Дальше расположился костромской наместник и воевода Иван Родионыч, прозвищем Квашня, за ним стольник Иван Федорович, прозвищем Уда, за ним чашник Андрей, прозвищем Одинец, за ним сын конюшего Андрея Кобылы Федор, прозвищем Кошка, а дальше уже совсем молодые друзья и помощники князевы: Миша Бренк, Федя Свибл, сын Одинца Саша Белеут.

Сидящих на своей стороне Бобер определял долго, по мере их высказываний, - так было не видно, а высовываться несолидно. Но к середине заседания разобрался и с этими.

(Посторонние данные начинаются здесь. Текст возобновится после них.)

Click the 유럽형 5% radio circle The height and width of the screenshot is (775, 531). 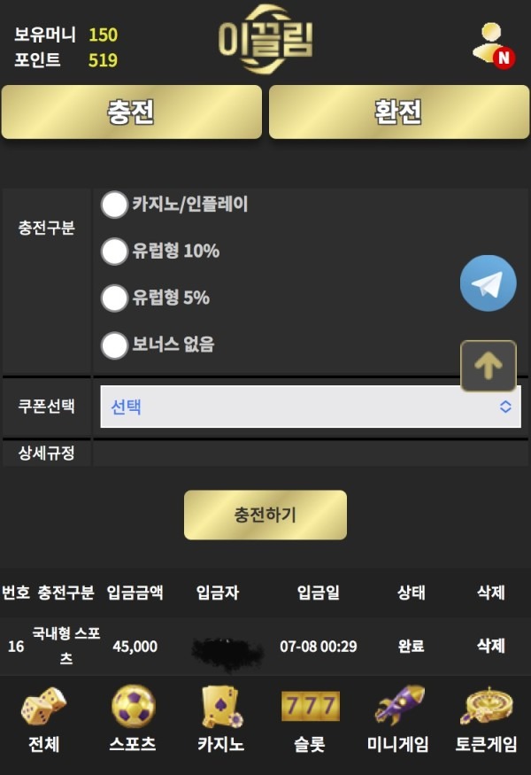click(114, 298)
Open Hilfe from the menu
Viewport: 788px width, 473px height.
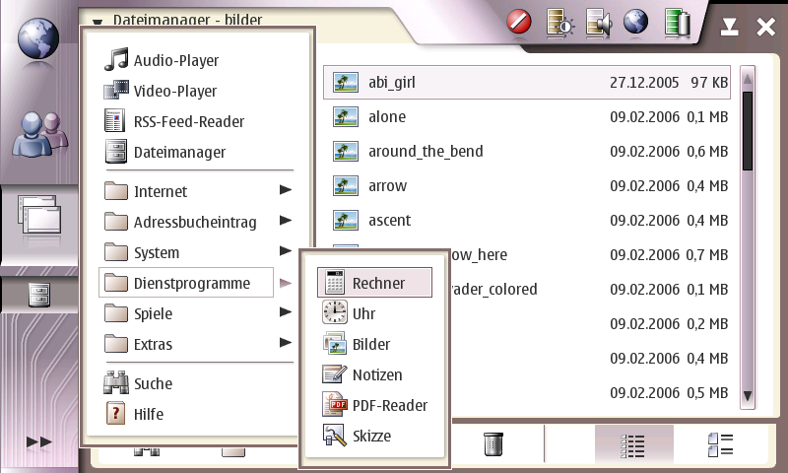(x=148, y=414)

Рядом с ним располагались родичи митрополита, братья Феофан, Матвей и Александр, прозвищем Плещей, а с ними сын Феофана Данило. Дальше сидел скотник (казначей княжеский) Петр Иваныч Добрынский, за ним внук татарского мурзы Чета Дмитрий Александрович, прозвищем Зерно, дальше Владимир Данилыч, прозвищем Снабдя, дальше Юрий Василич, сын Калитина еще боярина Кочевы, за ним так заинтересовавший Бобра татарин Иван Черкиз, а дальше опять молодые: Иван Михалыч, Семен Василич, братья Михаил и Иван Акинфовичи.

Всех их успел показать Дмитрию монах и рассказать о них все, что смог узнать сам.

Нестор закончил читать. Когда грамоту затвердили, запечатали и вручили Бобру, общество зашевелилось, собираясь расходиться, так как все вопросы были решены. Однако Великий князь приподнял руку, призывая к вниманию:

- Теперь последний и самый важный вопрос сегодня.

Бояре недоуменно умолкли и замерли - что еще?!

- По благословению митрополита нашего, преосвященного отца Алексия, я , Великий князь Владимирский и Московский...

Бобер увидел, как удивленно-насмешливо заулыбалась противоположная лавка столь напыщенным словам юного князя.

"Интересно, долго ли вы проулыбаетесь?" - мелькнуло у него, в то время как князь добрался, наконец, да завершения своей тирады:

- ...решил начать этим летом строительство вокруг города каменных стен, - и обвел сидящих отчаянно распахнутыми глазами.

Среди бояр вспыхнула легкая паника. Дальний конец скамеек, хоть и негромко, но отчетливо загомонил, что было почти неприлично в подобном собрании, и загомонил явно восторженно, а у старших, Бобер увидел это по Вельяминовым, вытянулись физиономии. Причем у Василь Василича заметнее всех.

Василий Василич возмущенно, а остальные Вельяминовы, и Квашня, и Уда ошарашенно смотрели мимо князя, в угол, а соседи Бобра повернули головы и скосились ему за спину. В каждом взгляде горел вопрос: неужто вправду благословил?!

Много бы дал Бобер, чтобы сидеть сейчас где-нибудь в другом месте, чтобы видеть лицо митрополита! Но...

А митрополит молчал.

Ободренный этим молчанием, Великий князь продолжил:

- Средств, которые мы давно уже собираем на это строительство, все-таки пока недостаточно. Но ждать больше нельзя. К тому подвигают нас обстоятельства. А вновь ставить после пожара деревянные стены, чтобы опять и опять их переделывать, глупо и расточительно. Потому честью постройки каменного города мы решили поделиться с нашими возлюбленными боярами. Самым уважаемым, и в первую очередь из присутствующих, мы хотим уступить строительство нескольких башен в будущих стенах. Кому какую удобней, рядом с собственным подворьем, чтобы называть ее потом (если будет не стыдно, конечно!) своим именем.